Penulis : Ardi,M.Pd |
SMAN1Lambitu.Sch.Id - Sosok guru ketika jaman saya sekolah dulu keberadaannya begitu sentral sebagai figur yang di gugu dan ditiru sekaligus sebagai teladan nomor wahid bagi murid dan juga orangtua siswa.
Keteladanan guru zaman dulu tidak hanya berhenti di lingkungan sekolah namun berlanjut di kalangan masyarakat sosial yang menempatkannya sebagai tokoh penting dalam banyak hal pada hidup dan kehidupan sehari-hari.
Sementara di sekolah sendiri, tidak ada satupun murid yang berani melawan guru, saat murid nakal guru lempar pake Kapur dan pengapus (maklum dulu masih menggunakan media pembelajaran berbasis tradisional) sekalipun siswa menerima dan tidak protes segala bentuk hukuman yang diberikan guru kepadanya bahkan orang tuanya sekalipun jika tau kalau anaknya mendapatkan hukuman dari gurumya malah siswa yang bersangkutan dapat hukuman tambahan dari orang tuanya tersebut artinya orang tua ikut mendukung apa yang dilakukan oleh guru tersebut demi kecerdasan anaknya, memang dulu gurunya keras tapi sepengetahuan saya sebagai murid tidak ada guru yang memberikan hukuman kepada siswa itu sampai sakit parah.

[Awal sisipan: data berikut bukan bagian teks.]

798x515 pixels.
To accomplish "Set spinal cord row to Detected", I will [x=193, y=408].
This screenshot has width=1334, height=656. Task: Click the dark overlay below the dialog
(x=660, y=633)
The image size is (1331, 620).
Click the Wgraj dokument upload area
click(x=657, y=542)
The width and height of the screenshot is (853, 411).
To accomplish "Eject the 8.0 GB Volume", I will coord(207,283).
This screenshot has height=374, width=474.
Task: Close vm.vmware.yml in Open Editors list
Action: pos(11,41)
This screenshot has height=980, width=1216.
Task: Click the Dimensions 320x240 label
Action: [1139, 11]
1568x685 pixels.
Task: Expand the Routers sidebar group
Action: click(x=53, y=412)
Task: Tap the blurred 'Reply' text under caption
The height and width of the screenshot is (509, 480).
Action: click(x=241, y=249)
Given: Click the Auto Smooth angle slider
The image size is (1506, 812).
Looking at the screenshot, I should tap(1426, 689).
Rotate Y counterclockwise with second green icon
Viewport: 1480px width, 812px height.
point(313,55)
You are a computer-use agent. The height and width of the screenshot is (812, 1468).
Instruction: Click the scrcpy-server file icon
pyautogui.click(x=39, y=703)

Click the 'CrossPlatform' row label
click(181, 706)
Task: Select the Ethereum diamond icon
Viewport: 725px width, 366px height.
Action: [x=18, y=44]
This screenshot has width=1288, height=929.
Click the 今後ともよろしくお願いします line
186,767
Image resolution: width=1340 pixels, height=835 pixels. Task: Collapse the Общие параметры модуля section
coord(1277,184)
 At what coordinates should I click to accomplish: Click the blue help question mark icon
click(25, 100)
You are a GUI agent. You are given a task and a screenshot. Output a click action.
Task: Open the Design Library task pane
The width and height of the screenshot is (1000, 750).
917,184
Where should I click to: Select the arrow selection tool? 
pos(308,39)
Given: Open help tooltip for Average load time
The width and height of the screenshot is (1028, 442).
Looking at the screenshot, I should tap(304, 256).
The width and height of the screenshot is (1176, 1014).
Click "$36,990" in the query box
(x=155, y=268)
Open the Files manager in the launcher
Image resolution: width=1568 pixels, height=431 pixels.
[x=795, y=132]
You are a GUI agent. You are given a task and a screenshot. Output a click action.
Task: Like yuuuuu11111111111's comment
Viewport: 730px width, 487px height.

Guru sebagai pahlawan tanpa tanda jasa dengan ihklas menyampaikan materi pelajaran kepada siswanya sangat dihormati dan disegani oleh siswa sekaligus orang tuanya karena sebagai panutan bagi mayarakat.
Sedangkan di era digital ini seolah posisi guru tercerabut dari akar profesinya dan diganti oleh peran orangtua dan masyarakat yang merangsek masuk hingga ke urusan belajar-mengajar di sekolah. Akibatnya, dimata siswa guru bukan lagi sosok sentral yang harus di hormati layaknya sebagai orang yang paling berjasa mencerdaskan mereka bahkan guru tidak heran dilawan dan “aniaya” fisik dan profesinya. Disinilah guru kita menjalankan profesi mulianya tidak ayal seperti “babu nya siswa” dan orangtua siswa berlagak seperti bosnya guru.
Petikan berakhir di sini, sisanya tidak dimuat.